Among MRPs, MRP1 has the highest affinity for leukotriene C4 (28), a potent mediator of the inflammatory response causing edema and increased vascular permeability. A decreased inflammatory response was observed in a MRP1-deficient mouse model, consistent with a role of MRP1 in mediating leukotriene C4 export (29). As bronchial cells are known to produce various types of leukotrienes, especially leukotriene C4 (30), one of the functions of MRP1 in respiratory cells could be efflux of endogenously synthesized leukotriene C4. The absence of an effective inflammatory response via MRP1 could therefore be involved in the more severe clinical course of CF in patients with low MRP1 transcript levels.

Oxidative stress is increased in CF patients due to chronic inflammation and evidence for inadequate antioxidant defense has been reported (31). In particular, glutathione (GSH), which is a major antioxidant in the lung, is decreased in the apical fluid from CF airway epithelial cells (32). As MRP1 can transport GSH out of cells into the interstitial compartment, MRP1 might play a protective role against toxic compounds generated by oxidative stress (11). Oxidative stress has been shown to increase paracellular permeability (33). GSH might therefore reach the airway lining fluid from the interstitial compartment via the paracellular route during oxidative stress. CF patients with lower MRP1 levels might have lower GSH in airway fluid via lower efflux of GSH by MRP1 and subsequently they might have a more severe disease via a lack of adequate protective role in the lung against oxidants due to defective MRP1.

The striking relation between MRP1 transcript levels and the existence of a basal chloride conductive pathway in CF patients (Fig. 4) strongly suggests that MRP1 may have a chloride channel-related function. Therefore, MRP1 could be involved in the better clinical status of CF patients with high MRP1 levels via this chloride channel-related function in addition to the possible functions discussed above.

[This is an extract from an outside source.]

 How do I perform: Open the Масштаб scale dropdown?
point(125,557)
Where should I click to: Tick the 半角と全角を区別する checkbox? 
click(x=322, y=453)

A chloride channel-related function has been previously reported in human cell lines overexpressing MRP1 (3435). Whether MRP1 might act as a chloride channel by itself or regulate, directly or indirectly, a chloride channel remains to be determined. Given the basolateral localization of MRP1 and its possible implication in CF pathophysiology, we hypothesize that MRP1 rather indirectly regulates a chloride channel localized to the apical membrane as CFTR. Our results suggest that the channel regulated by MRP1 would be different from CFTR, as no association was demonstrated between MRP1 mRNA levels and the existence of cAMP-dependent chloride conductance characteristic of CFTR.

Although we found a correlation between MRP1 and MRP5 transcript levels, we found no association of MRP5 with either clinical status or chloride conductive pathway. A possible explanation is that the group of patients with low MRP1 mRNA levels was not the same as the group with low MRP5 levels.

As no effective treatment for CF is yet available, many different treatment strategies are being developed in addition to transfection of normal CFTR gene, especially activation of defective CFTR or non-CFTR chloride channels by pharmacological agents. Although there is need to further evaluate MRPs in CF at the protein level, our results suggest that MRP1 could constitute a new target for pharmacotherapy for CF. Based on the findings that (i) low MRP1 gene expression was associated with more severe disease and (ii) levels were positively associated with the existence of a cAMP-independent chloride conductive pathway, a new therapeutic approach might consist of inducing MRP1 in CF patients. Such pharmacological modulation of MRP1 in CF patients, associated with restored chloride conductance, has been very recently reported in an abstract (36).